I was watching Masterchef the other night. This is a TV food competition where people who think they can cook are put through their paces. In the first round competitors are given a set of ingredients and told to make something to impress the judges. Low and behold, everyone makes a stab at producing some culinary fare suitable for royalty. The only difference is that some participants actually succeed in making truly great food whilst others produce what can only be fit for farm animal fodder.
So what does this have to do with assessing for telecare?
Well there is a straight analogy, which relates to standardisation processes.
When an assessor undertakes a visit to a person who could benefit from telecare, they are like the competitors in the Masterchef competition. No matter who visits or how the assessment is conducted they all start with the same ingredients: the person, their family, friends; the house structure etc...
What they make of these ingredients will depend on their skills as an assessor as well as their ability to understand the ingredients and put them together in new and innovative ways. In the UK Masterchef programme the judges coo over the people who use ingredients in new ways to make exciting new tastes and put things together to make innovative new combinations that work. Telecare assessments are the same. The Dependability Telecare Assessment (DTA) tool helps develop this element of diversity and innovation in design whilst ensuring a level of dependability.

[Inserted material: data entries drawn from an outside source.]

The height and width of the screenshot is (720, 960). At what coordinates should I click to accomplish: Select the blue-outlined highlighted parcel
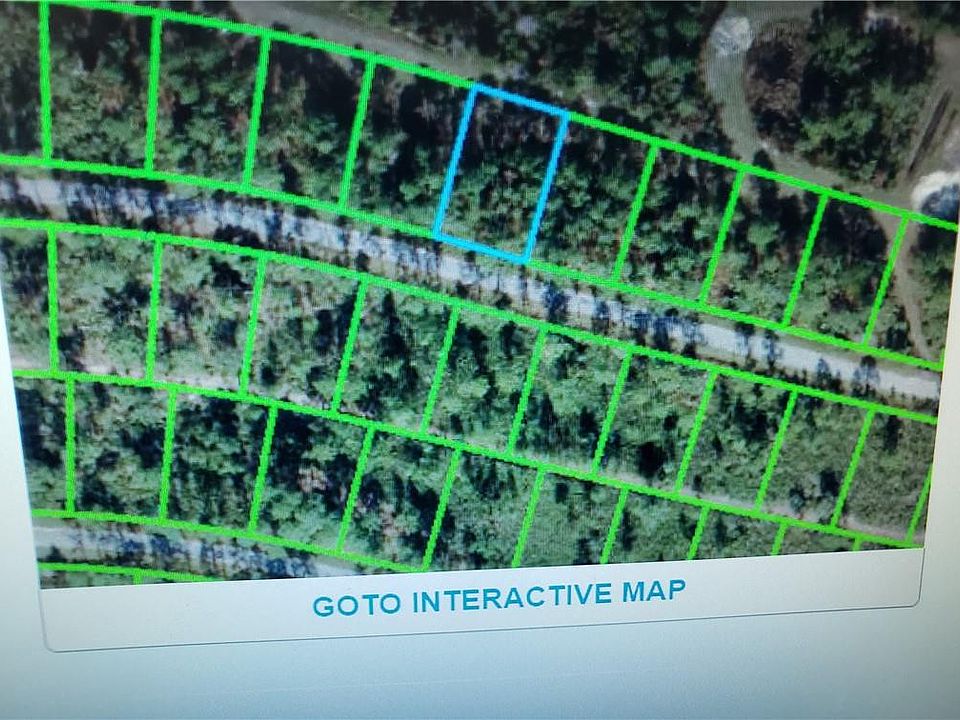coord(500,175)
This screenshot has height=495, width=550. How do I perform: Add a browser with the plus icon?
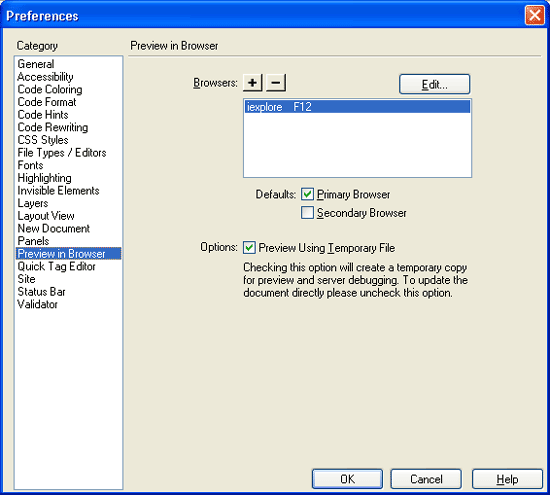click(253, 83)
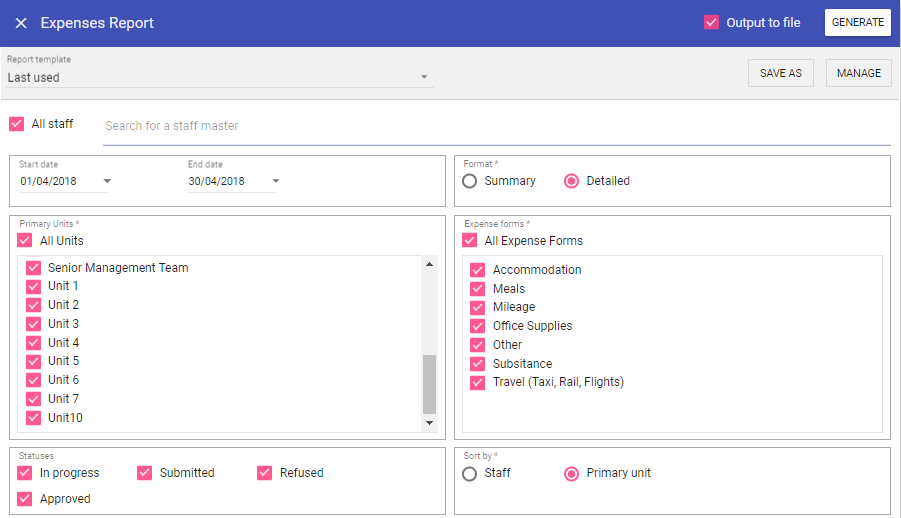Image resolution: width=901 pixels, height=518 pixels.
Task: Toggle the Senior Management Team checkbox
Action: [34, 268]
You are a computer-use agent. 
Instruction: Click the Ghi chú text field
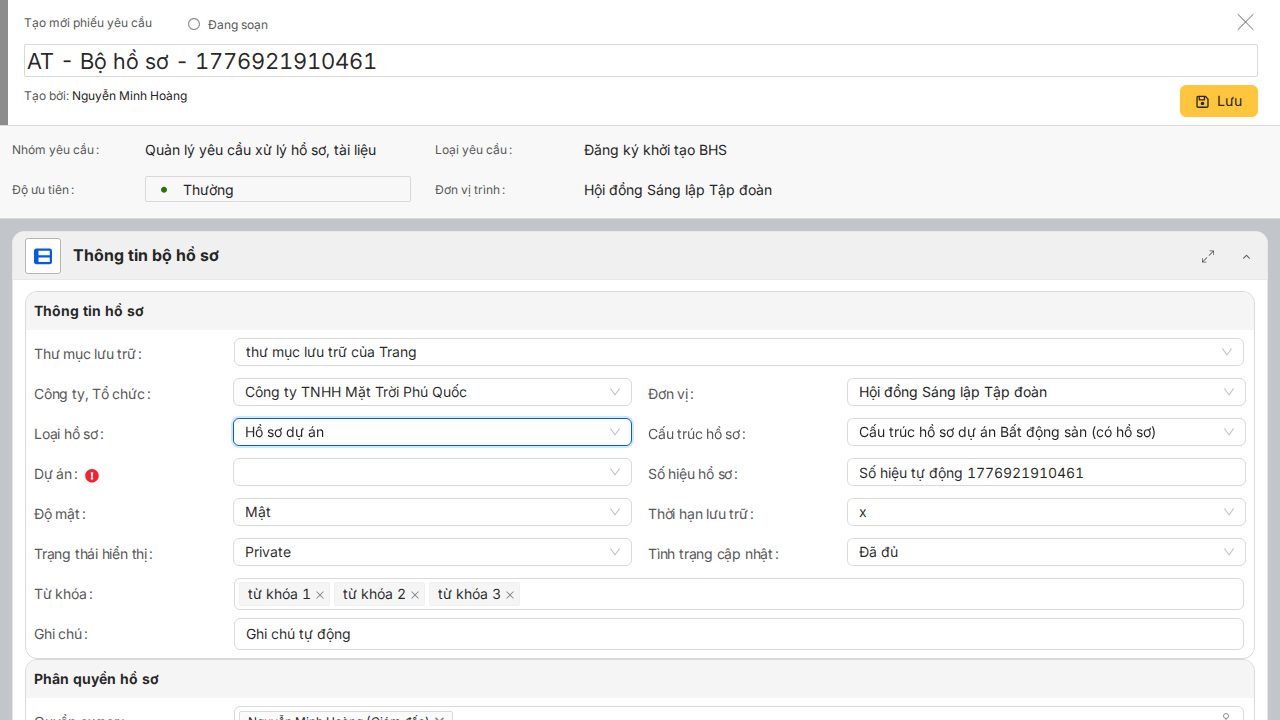coord(738,634)
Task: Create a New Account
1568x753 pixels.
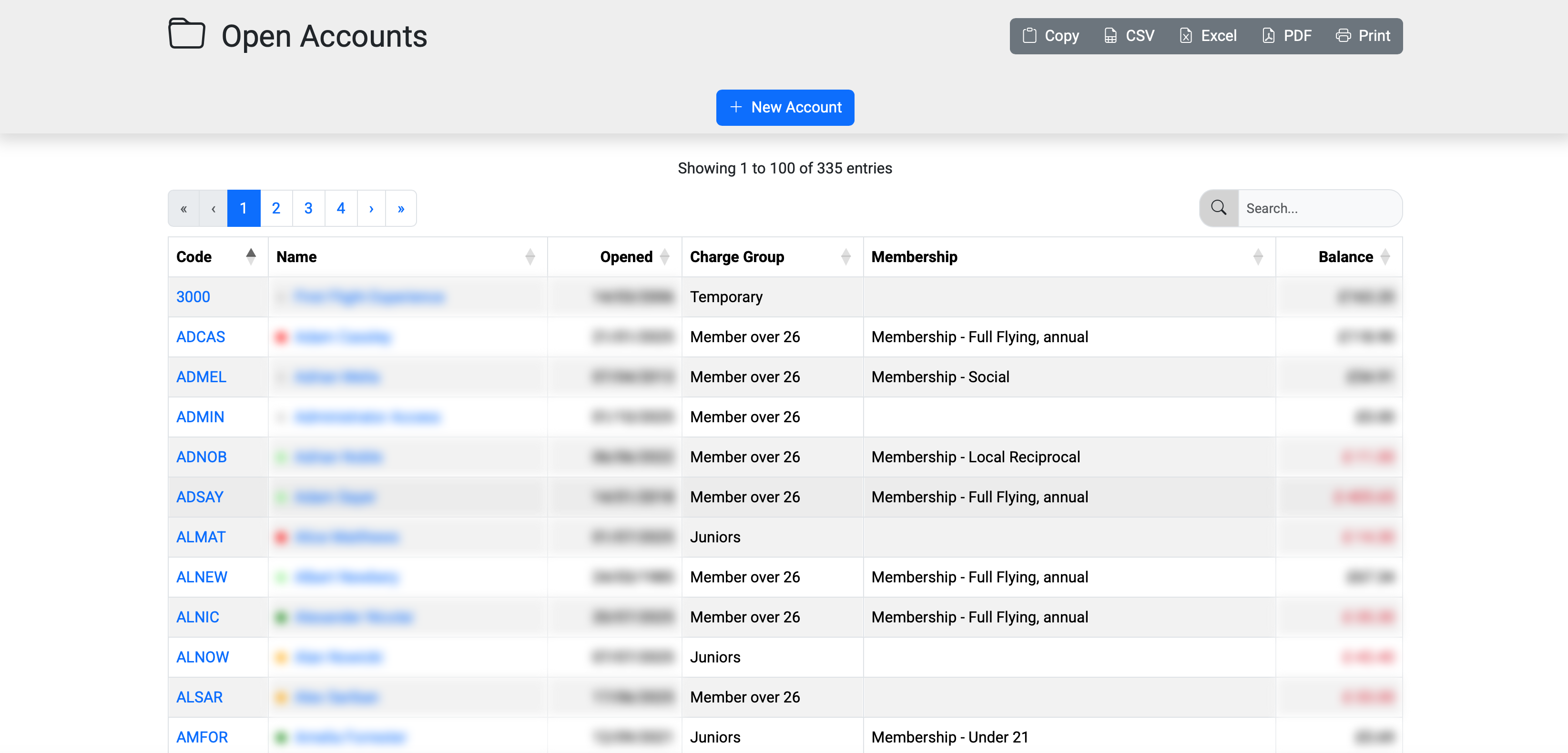Action: pos(785,107)
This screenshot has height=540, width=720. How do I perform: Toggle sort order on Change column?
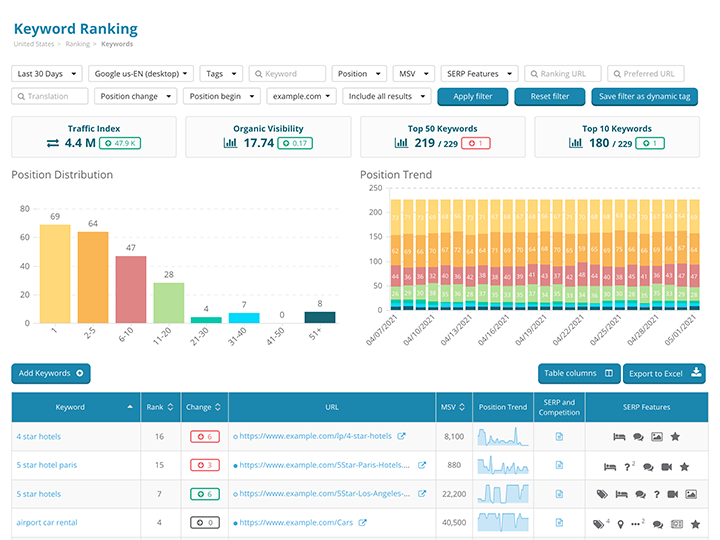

So let us illustrate this somewhat. Let us take a person who has had a number of falls. We could give them a fall detector, I hear a number of people thinking, and yes, we could, but I would suggest that there are a number of steps we need to go through before we reach our outcome.
Where does the person fall? Is during a transfer from bed to chair or commode? Has the person fallen on the stairs?
When does the person fall? Is it predominantly day or night? Is it whilst doing a particular task? Is the person unsteady getting in or out of the bath?
Are the falls because of something else, such as the need to go to the toilet? Medication?
What does the person do when they have a fall? How did they summon help?
If a person is falling, can they press a pendant button? If they are no cognitive or dexterity issues then a standard pendant is all that might be required. This rules out the use of a fall detector.
If a person is falling at night, perhaps a bed occupancy sensor might be useful. Also a simple sensor light (a light that is switched on by movement in the dark) could be used for illuminating the way and showing up any objects that they might fall over.
Does the person live with someone else? Does the person have a carer at night? If they do then simple standalone alternatives are a possibility.
I could carry on putting questions up and answering each with a suggestion, but the point should be made, that there are a number of possible solutions for any issue. There is no set answer, no set recipe.
In the assessment, I would not expect the assessor to directly ask “have you fallen at night?” rather to determine the answer through a series of detailed questions within a conversational style. This is the mark of a good assessment and anything less would mean the person would not go through to the next round in Masterchef.
We need to encourage diversity and innovation in telecare assessment as well as embrace new service providers if they can demonstrate their equipment is more appropriate. The difficulty is that telecare is growing at such a rate and new technologies are being developed so fast that it can be hard to keep up to date. It is also the case that to actually determine whether a piece of telecare equipment is actually robust and useful is a very skilled process. I certainly agree with and support the idea of trialling anything new, but there is no point in doing this when the product does not meet the DTA criteria in the first place. Here again I refer you back to the DTA as a means of helping you decide whether something is worth investing time and money into.
Most importantly, The Masterchef lesson is that sometimes too many ingredients can ruin a perfectly good dish; similarly not being adventurous enough can also make a potentially great dish mediocre.
When we assess, we must go beyond the tick box approaches to really understand what the needs of a person truly are as well as their aspirations, which might be simply being independent again following a hospital admission. We need to embrace the idea that technology is not always the answer but sometimes, a little technology can make the difference between a person being dependent on help from others and actually helping themselves.
... Now I am hungry....
1 comments:
I am in total agreement, we must look at the person first before rolling out the cart with all the Techno wizardy.